On the surface it’s an absurd statement. It reeks of a failure in confidence. If you’re afraid to write, avoiding it for any reason, then perhaps writing isn’t for you, right? However, I don’t lack confidence in my writing. Though I’m no savant and have a great deal yet to learn, I’ve worked hard on my craft. Besides, Publisher’s Weekly thought well of me. Shouldn’t I? My issue, though, isn’t with my talent, or my ability to weave a compelling tale, or whether or not what I’m about to type will be pure crap. The ‘delete’ key takes care of that. If not, editing exists for a reason. What I’m afraid of is producing work that floats off into the ether like space debris: forgotten and forever to orbit in the dark vacuum of nothingness. Perhaps that means it was bad, perhaps it doesn’t. Sometimes you can feel so damned positive you’ve written something great–or at the least good–only to watch it wander into an uncaring world that as much notices it as avoids it altogether.
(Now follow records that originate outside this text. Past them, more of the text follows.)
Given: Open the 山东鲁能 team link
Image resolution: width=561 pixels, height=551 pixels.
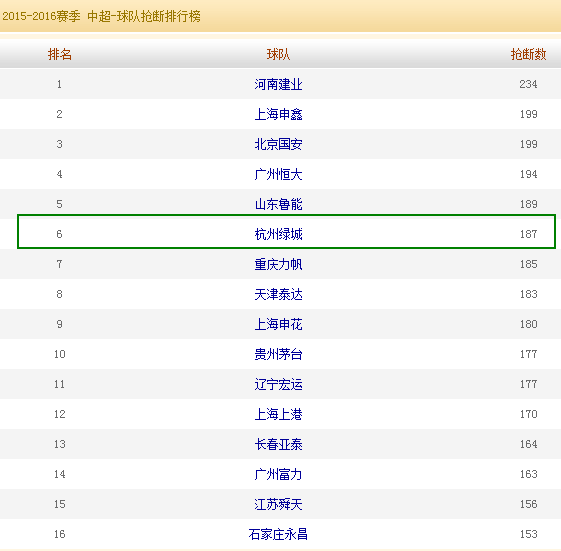Looking at the screenshot, I should [278, 204].
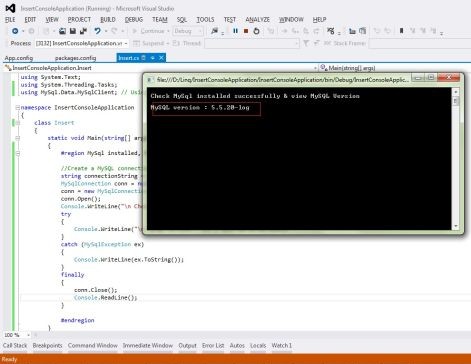Collapse the namespace InsertConsoleApplication block
This screenshot has height=364, width=471.
17,107
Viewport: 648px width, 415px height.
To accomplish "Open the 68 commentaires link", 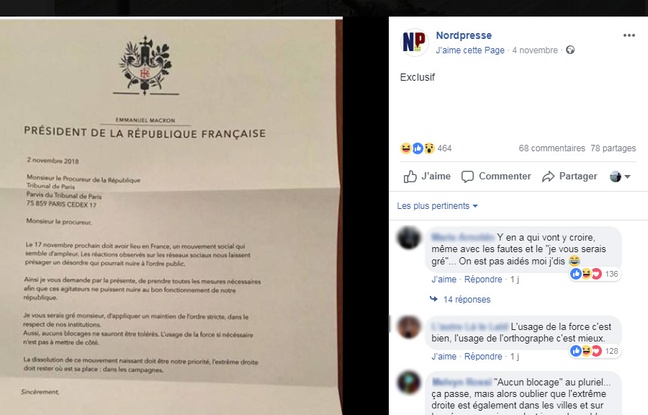I will coord(552,148).
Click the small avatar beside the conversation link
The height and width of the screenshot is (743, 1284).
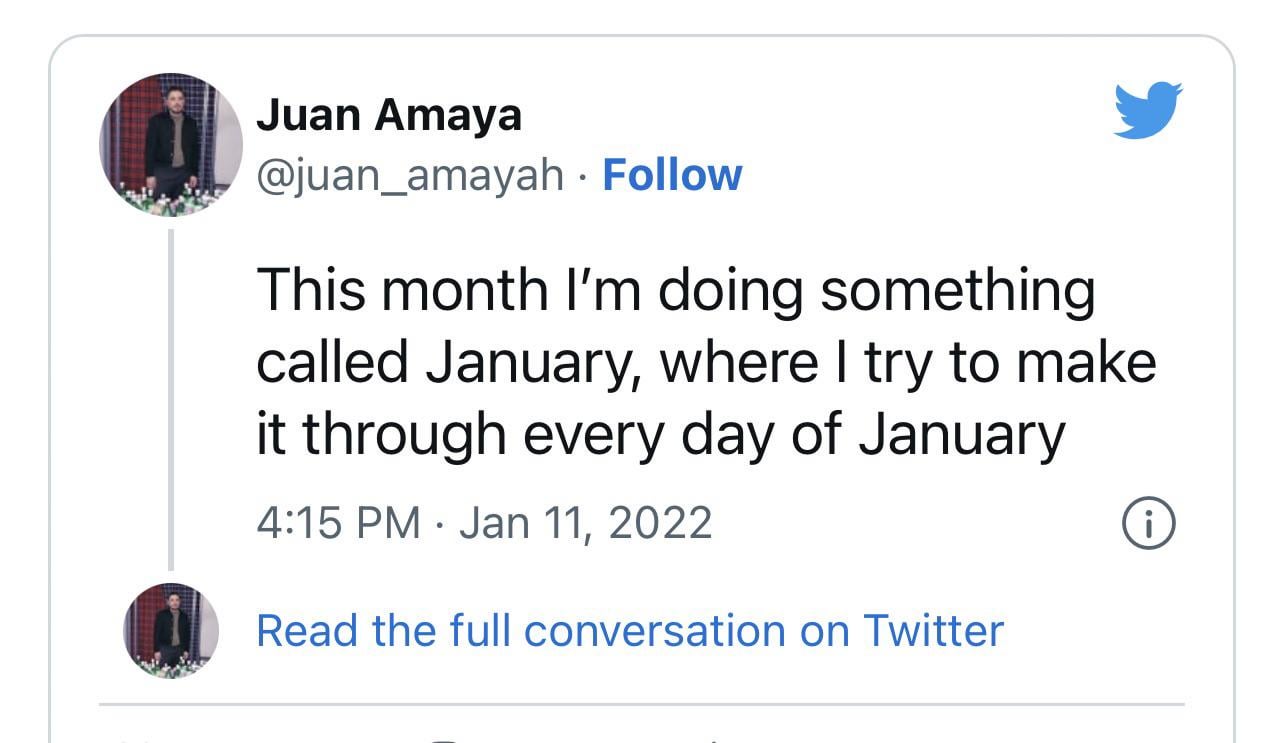point(171,631)
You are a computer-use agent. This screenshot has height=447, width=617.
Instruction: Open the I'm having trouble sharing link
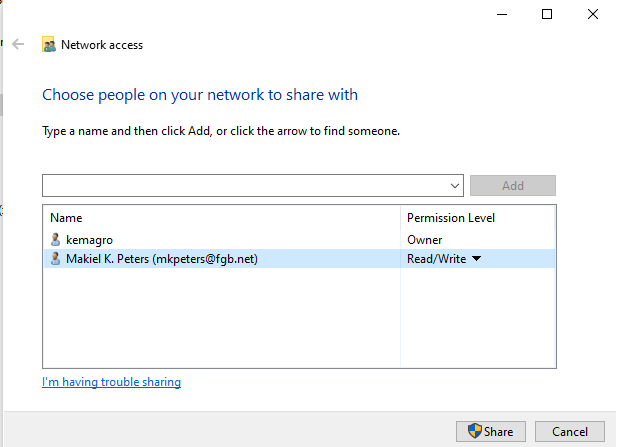coord(111,382)
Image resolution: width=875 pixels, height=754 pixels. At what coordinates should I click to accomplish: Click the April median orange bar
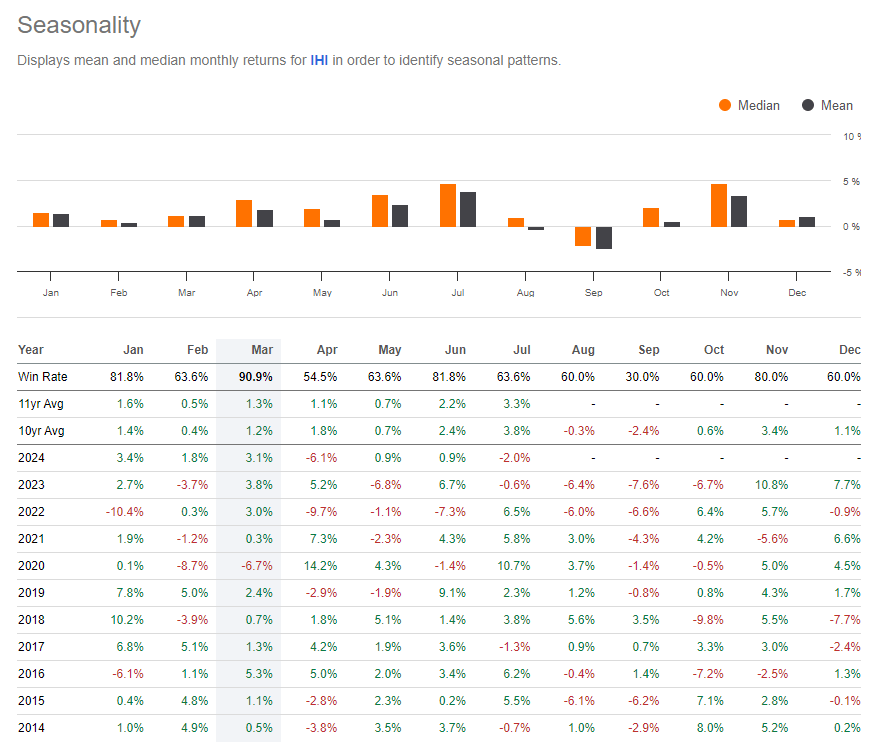[x=244, y=213]
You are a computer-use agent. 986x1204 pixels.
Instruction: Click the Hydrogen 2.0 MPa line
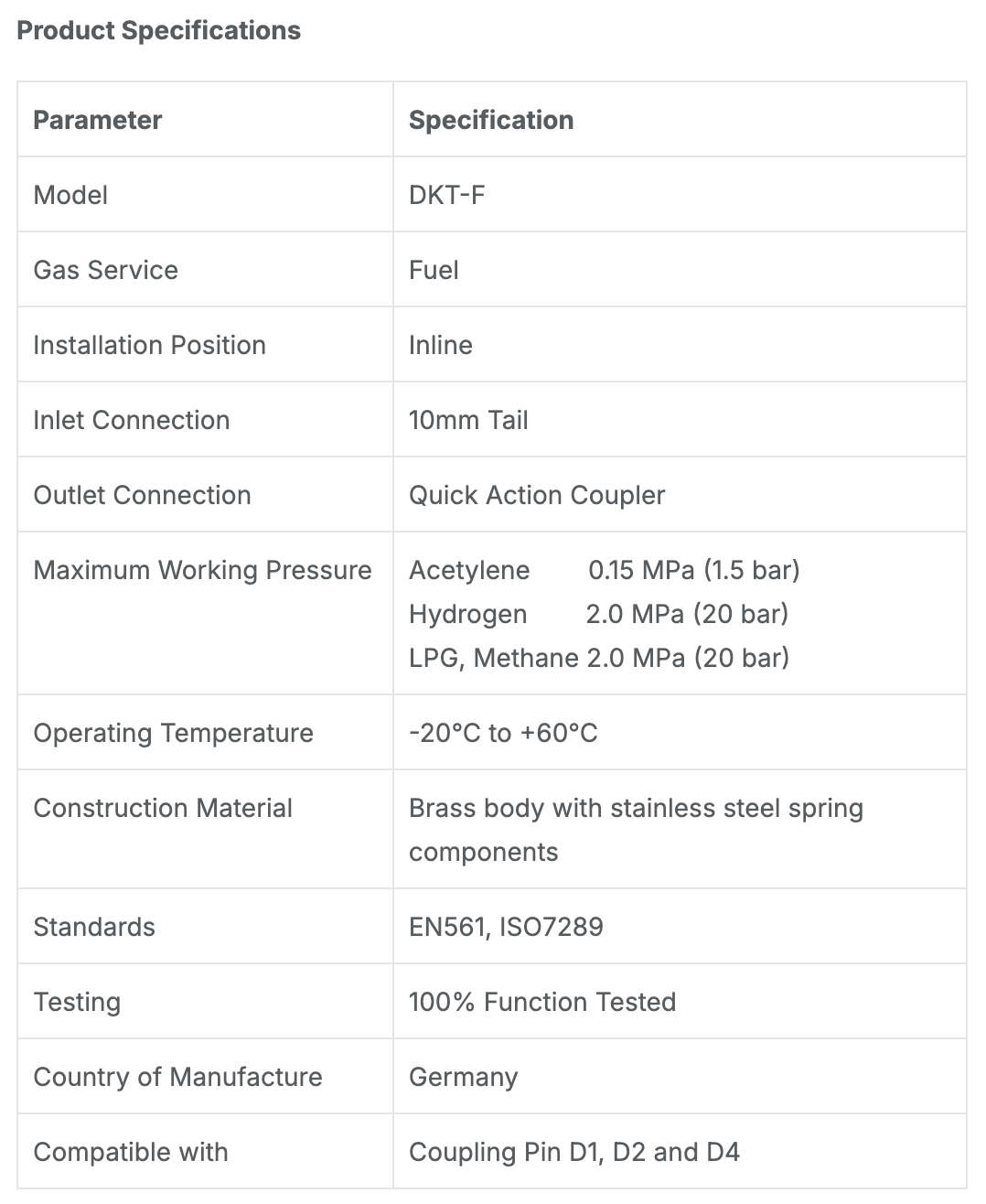[x=599, y=614]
Maybe that doesn’t qualify it as bad, exactly, but as a writer it becomes difficult to separate good from bad when feedback is non-existent.  Sure, you get some words of encouragement from those who know you, or from other writers, or beta-readers, or even your Publisher/Editor/Agent. They like it. They praise you in widely generic ways. They might even specifically site an instance in your work they particularly liked. Which makes you smile. It makes you proud. It gives you that momentary feeling of heroic wonder. Then it becomes print, you talk about it through various social media portals, maybe you have some events, and you wait for the accolades and reader reviews. And wait. And wait. Ultimately, the silence invades your mind, leaving a gap in your defenses wide enough for an F5 tornado of doubt to plow a destructive path through your pristine landscape of ignorant bliss.
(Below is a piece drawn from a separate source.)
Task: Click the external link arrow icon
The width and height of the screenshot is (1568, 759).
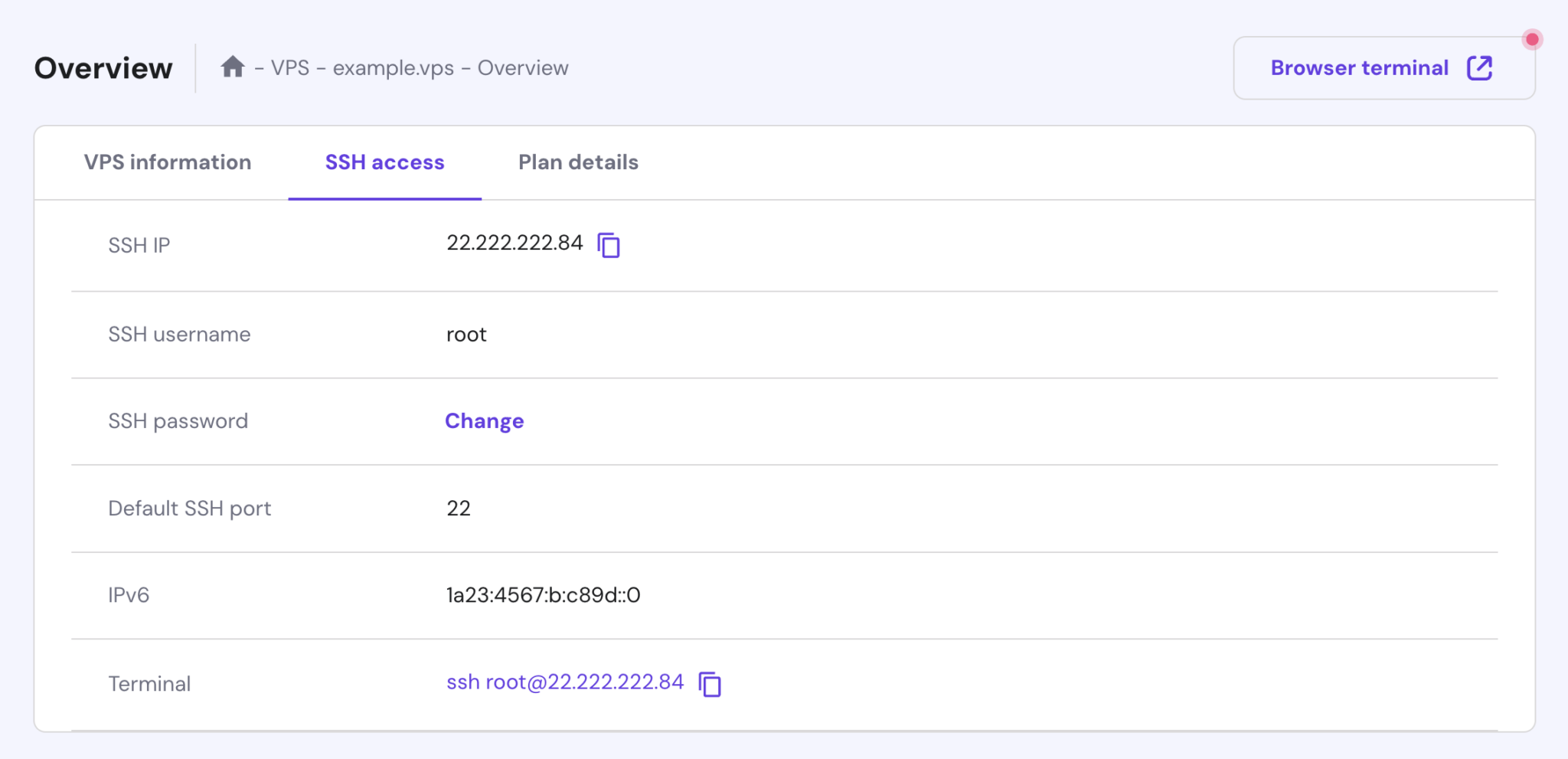Action: tap(1479, 68)
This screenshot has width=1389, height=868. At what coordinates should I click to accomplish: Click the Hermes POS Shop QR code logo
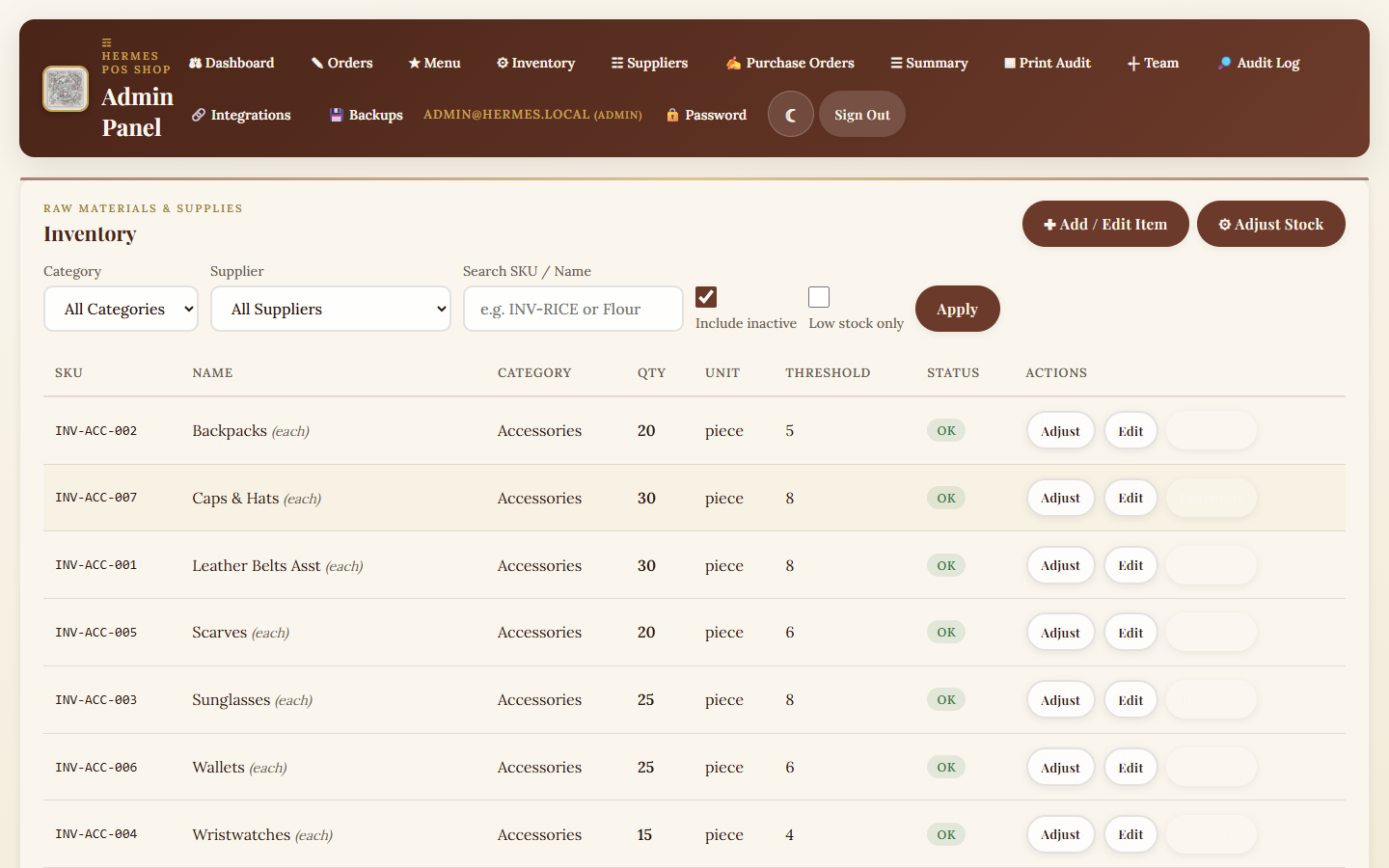click(65, 88)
No matter how much you talk it up, nobody’s talking back. Your book sucks. It must. It has to. You re-read it. It doesn’t feel as sublime as the last time you looked it through. Are you no longer blind to the truth, or have you allowed silence and doubt to insert their impression in your head? What does that mean for your current manuscript? Should you suspend writing in order to review what you’ve written? Will this unedited piece of unfinished potential crap offer you insight as to why your recent work is failing? Or are you over-thinking it? Of course, you can go to your Publisher/Editor/Agent for advice, but they’ll tell you to cool your jets, this kind of thing happens all the time. But no, you think, this is happening to me. It wasn’t supposed to. My book was good.

Or was it?

It’s troubling to think all this can cross through the mind in a fraction of a second. Even more troubling, however, is the anticipation it can and might likely happen to your work-in-progress–before you’ve even finished it. You have constructed a fully viable, fully entrenched, vision of your manuscript’s future while it still doesn’t even know how it will end. The characters are gathering for an intervention and you’re in the corner wallowing about how nobody will ever care about anything you write. Ever. I suppose if I were a parent, I might better understand this, or how to cope with it. My cat doesn’t inspire worry. Her naps will always be quality naps.
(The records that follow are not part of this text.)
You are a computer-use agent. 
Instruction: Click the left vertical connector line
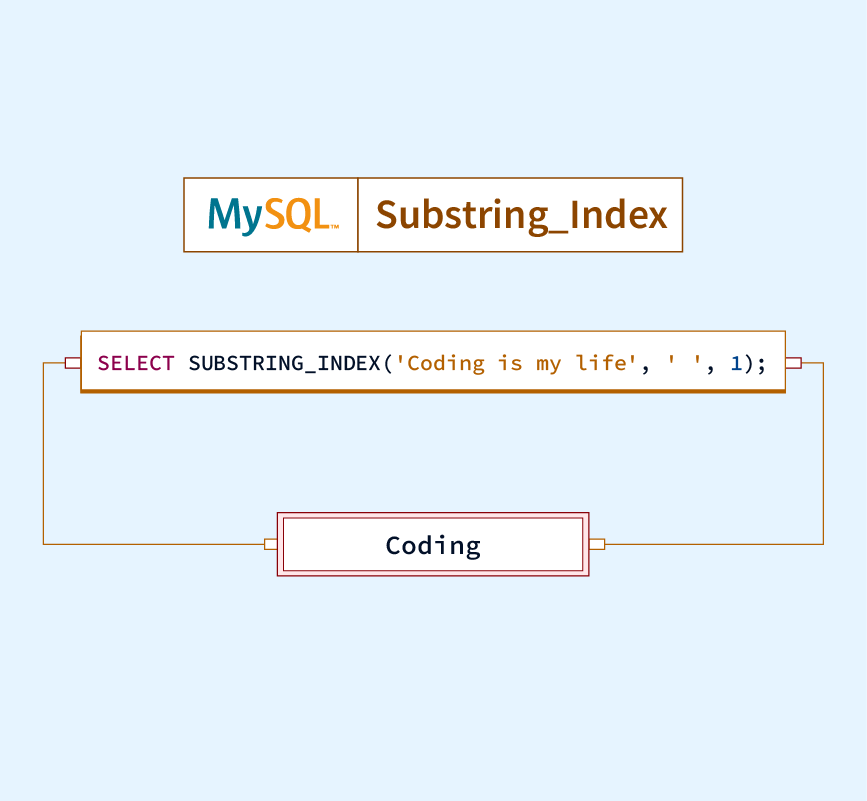43,453
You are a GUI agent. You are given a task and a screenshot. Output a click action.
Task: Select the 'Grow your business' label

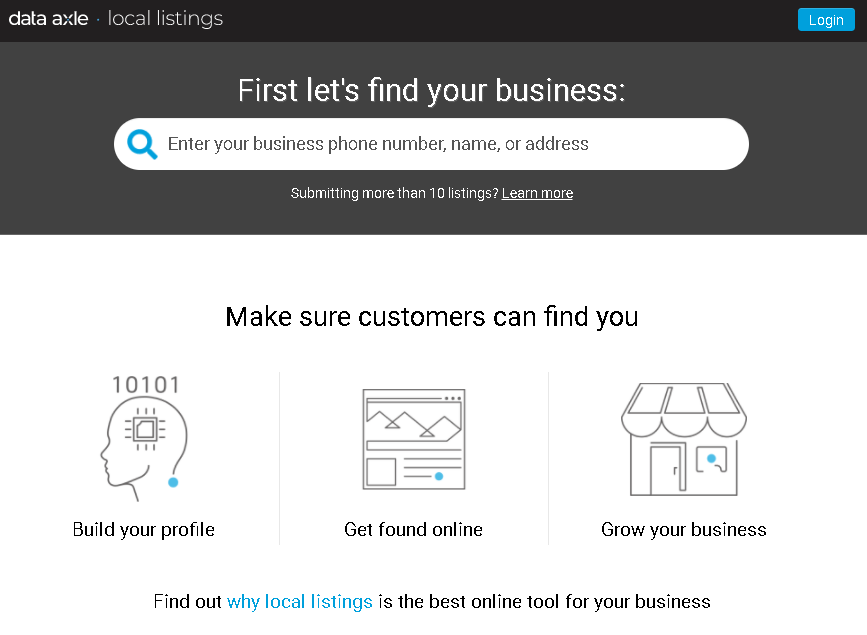684,529
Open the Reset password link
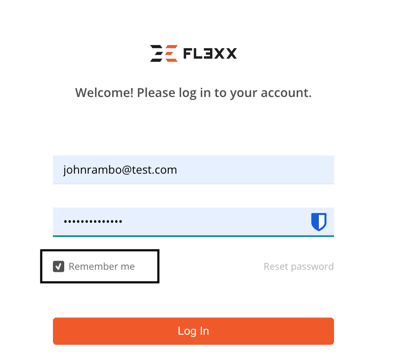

So, I’ll stare at the computer screen, eyeing the open Internet tabs, finger ready to open Scrivener. I might read what I have to that point, if I haven’t wandered off already. Maybe pack the laptop and head out for coffee, read it there. Maybe take a drive to hunt for inspiration. It doesn’t happen all the time, and generally by the time I’ve begun typing, my fears have waned. My characters are at the forefront. I’m a God, moving pieces, orchestrating fates, divining obstacles. All is good. My work is good. My story is good. My book, so far, is good.

I’m a writer. I don’t write simply because I can. I write to entertain, to bring something to someone’s life they will enjoy and share. It’s narcissistic, cathartic, inspiring, and humbling. I like to imagine a God, creating a Universe, filling worlds with living creatures, molding paths, futures, destinies, holding arms to Heavens when the job is done, with a notable “Huh? Awesome, right?” expression. That God would be bummed if even the crickets went silent. I guess it’s okay for me to be as well.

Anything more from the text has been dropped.